# Merry Christmas!



## NutroGeoff (May 15, 2013)

Just a couple more days until Christmas everyone! Are you all ready for it? What, if anything, are you getting your pets?


----------



## InkedMarie (Sep 9, 2011)

Merry Christmas to you, Geoff! We don't buy much for ours....each is getting a new toy & a box of treats to share.


----------



## NutroGeoff (May 15, 2013)

Yeah I'm still trying to debate on what I want to get my pets. I am thinking about a water buffalo horn for Baxter but I am concerned because it is made in India. I think I'll do Greenies for my mom's dogs and a new toy for each. And a "tiki hut" for my fiance ' s chinchilla. Haha.


----------



## thirdgenlxi (Feb 18, 2012)

I got mine.... a few things. They're not spoiled... not at all! :behindsofa:

Hey I had to take advantage of 50% off of almost everything.... $90 bed for $45 and they needed a new one badly, lol











Stockings are hung..... we're all set! Even got a few things for the foster baby too


----------



## InkedMarie (Sep 9, 2011)

Jared, your dogs are not spoiled still all, never have been! :wink:


----------



## Shamrockmommy (Sep 10, 2009)

Jared, I think it's cruel that you are not getting your dogs enough things  LOL

I haven't been to get my pet gifts or human stocking stuffers, but Probably will be treats, a toy and a chewy of some kind and likely collars for everyone.


----------



## NutroGeoff (May 15, 2013)

I settled on a 12 inch bully stick for Baxter since it was made in the US. Hopefully that will keep his attention for a while. I am still debating on whether or not I want to get him a toy because all he Christmas toys are the plush studded animals and I know that won't last him long. Haha.


----------



## emirae1091 (Sep 16, 2013)

--- Collected material ---
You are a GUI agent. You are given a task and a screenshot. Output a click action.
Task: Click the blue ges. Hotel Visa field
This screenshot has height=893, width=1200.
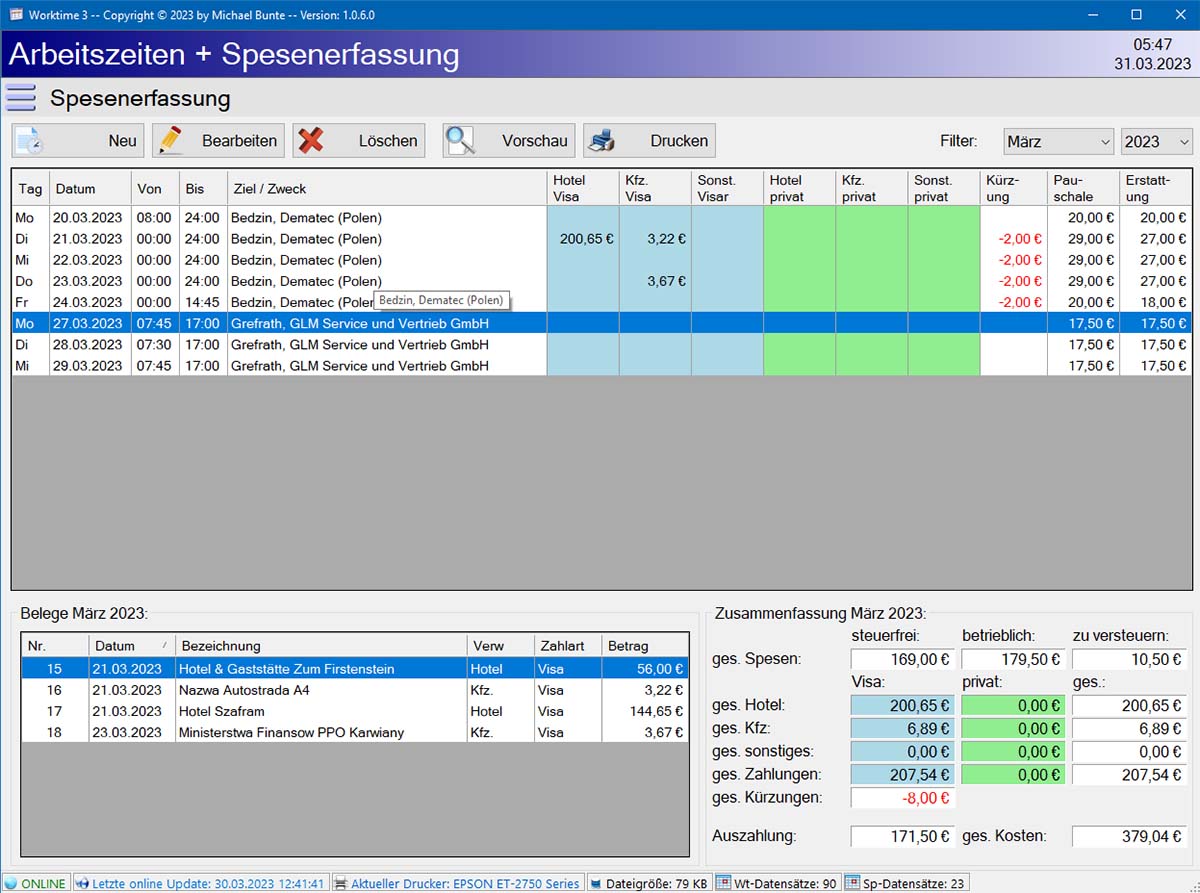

--- Goals ---
1. Does each statement agree with the Christmas thread? Answer yes or no for each, quoting the deciding words. (a) InkedMarie's pets are each getting a new toy and a box of treats to share. (b) NutroGeoff decided on a water buffalo horn for Baxter. (c) thirdgenlxi paid $45 for a bed that normally costs $90.
2. In the Christmas thread, what gift does NutroGeoff mention for his fiance's chinchilla?
3. Repeat the passage of the Christmas thread from "Just a couple" up to and including "treats to share.".

--- Solutions to the tasks ---
1.
(a) Yes: "each is getting a new toy & a box of treats to share."
(b) No: "I settled on a 12 inch bully stick for Baxter since it was made in the US."
(c) Yes: "$90 bed for $45"

2. A "tiki hut."

3.
Just a couple more days until Christmas everyone! Are you all ready for it? What, if anything, are you getting your pets?


----------



## InkedMarie (Sep 9, 2011)

Merry Christmas to you, Geoff! We don't buy much for ours....each is getting a new toy & a box of treats to share.